Par La Rédaction | Lementor.net
Vingt-cinq professionnels des médias ivoiriens ont participé à une formation à Beijing dans le cadre de la coopération sino-ivoirienne dans le secteur des médias et de la communication selon Abidjan.net du 8 septembre 2026. Cette formation s’inscrit dans la dynamique plus large du partenariat stratégique entre la Côte d’Ivoire et la Chine qui s’est densifié de façon documentée et accélérée depuis 2020. Le défilé du 7 août à Yopougon avec les blindés VN22B de Norinco, la mission CEPICI à Shanghai du 3 septembre, l’annonce d’un investissement de 150 millions de dollars de Xinyi Glass Group, la formation militaire des officiers ivoiriens sur les équipements K-8 et Z-9 : autant de signaux d’une relation bilatérale qui couvre désormais les dimensions militaire, économique, diplomatique et maintenant médiatique de la coopération entre les deux pays.

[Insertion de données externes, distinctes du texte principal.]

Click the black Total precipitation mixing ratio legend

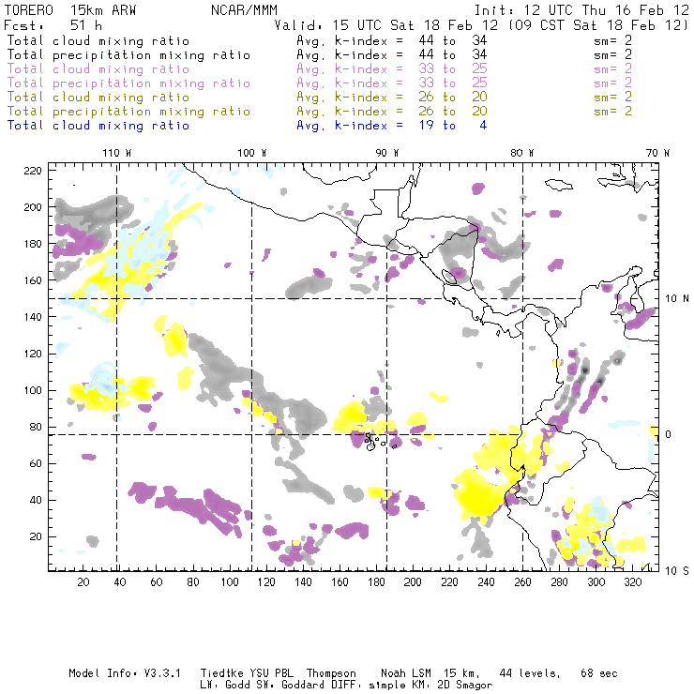128,54
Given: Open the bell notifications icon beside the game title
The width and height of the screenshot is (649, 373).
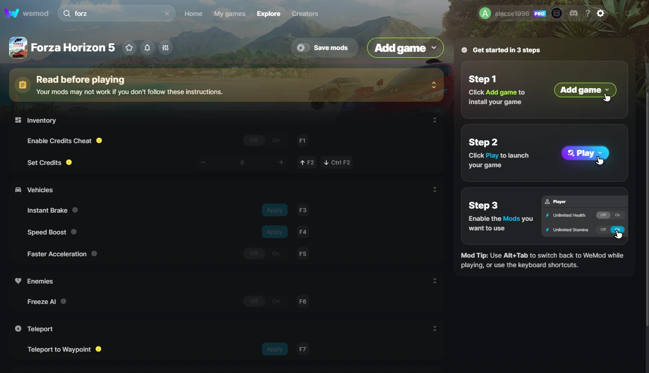Looking at the screenshot, I should (x=147, y=48).
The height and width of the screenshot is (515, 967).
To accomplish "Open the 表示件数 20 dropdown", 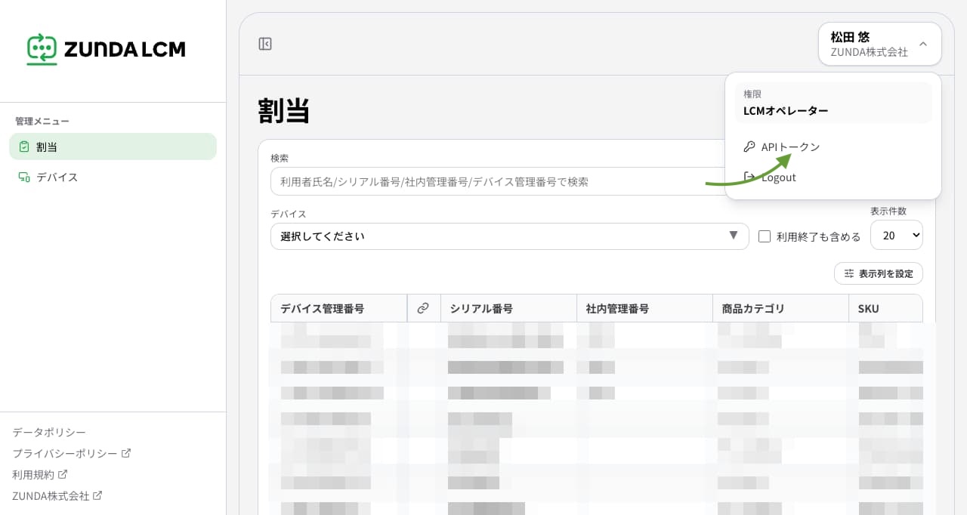I will coord(897,235).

La formation de journalistes est le volet le moins visible de cette relation. Elle n’en est pas le moins important.
La formation de journalistes africains en Chine est une pratique que Pékin a développée avec une cohérence documentée et une ambition stratégique précise depuis une quinzaine d’années dans le cadre de sa politique d’influence continentale. Des centaines de journalistes du continent africain ont suivi des programmes dans des institutions médiatiques chinoises dont China Media Group, l’agence Xinhua, la Télévision centrale de Chine CGTN Afrique et l’Université de communication de Chine à Beijing. Ces formations portent sur les techniques journalistiques, la production audiovisuelle, la gestion des plateformes numériques et des réseaux sociaux, la couverture des questions de développement économique et les méthodes de fact-checking adaptées aux contextes africains. Elles incluent également des visites d’entreprises, d’institutions, de projets d’infrastructure et de sites historiques qui donnent aux participants une image de la Chine façonnée par ses hôtes dans un cadre soigneusement pensé pour produire une perception favorable. Cette dimension n’est pas un secret. Elle est assumée par Pékin comme une composante normale et revendiquée de sa politique d’influence par la diplomatie culturelle et médiatique dans les pays africains dont elle cherche à approfondir le partenariat.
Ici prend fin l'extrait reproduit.